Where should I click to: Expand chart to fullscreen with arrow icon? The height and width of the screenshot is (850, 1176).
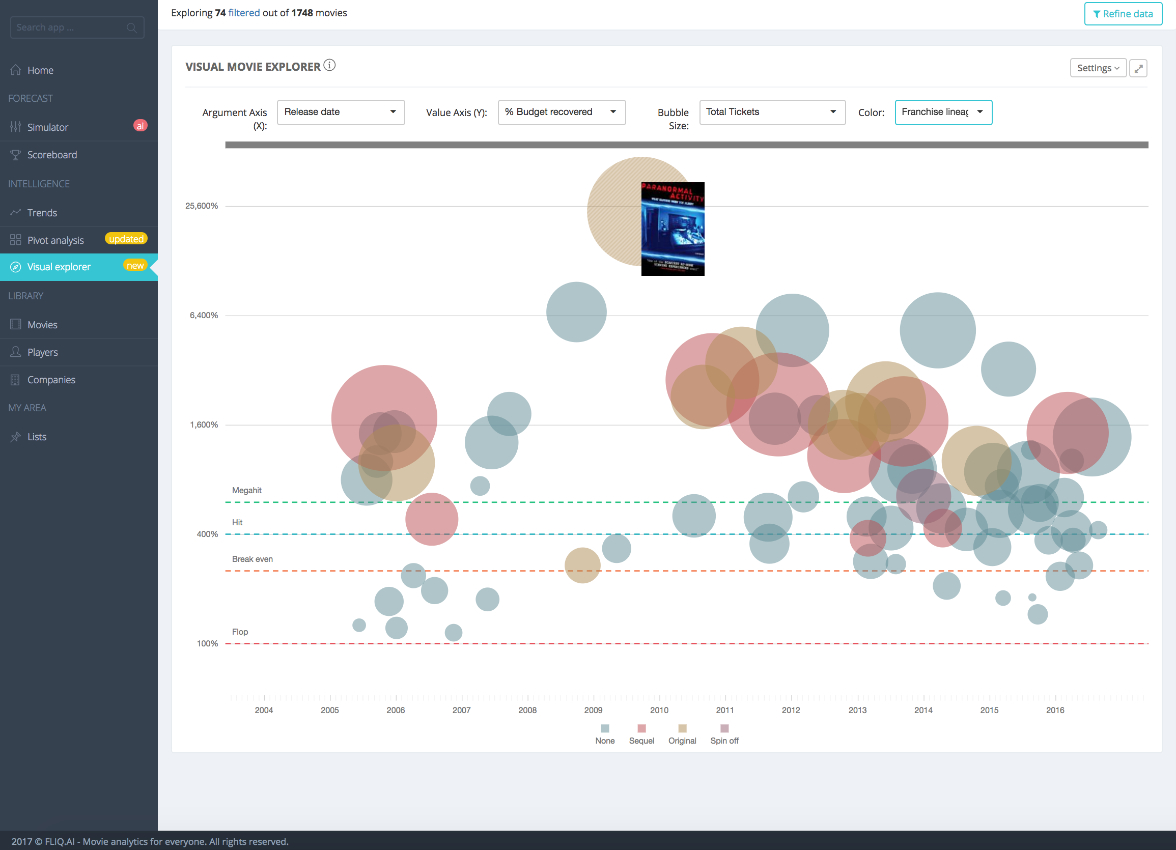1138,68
---
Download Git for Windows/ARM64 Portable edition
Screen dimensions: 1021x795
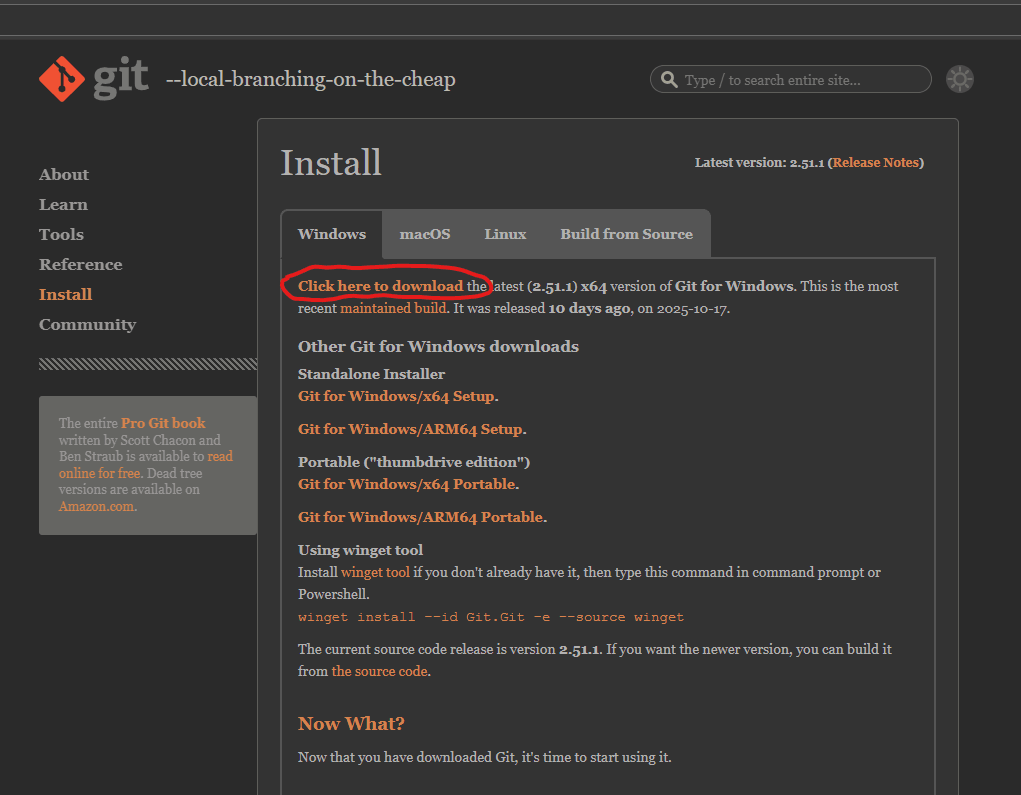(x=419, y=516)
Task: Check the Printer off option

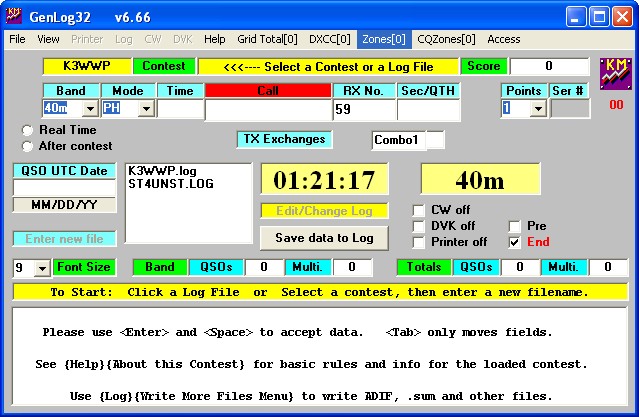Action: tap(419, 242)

## Written task
Can you write out the entries again, everything from the line containing "Download Git for" down to the line containing "Action: tap(419, 242)", with "Printer" replaced by "Scanner" and all else unchanged? Leave the pictures out.

## Exercise result
Download Git for Windows/ARM64 Portable edition
Screen dimensions: 1021x795
(x=419, y=516)
Task: Check the Scanner off option

Action: tap(419, 242)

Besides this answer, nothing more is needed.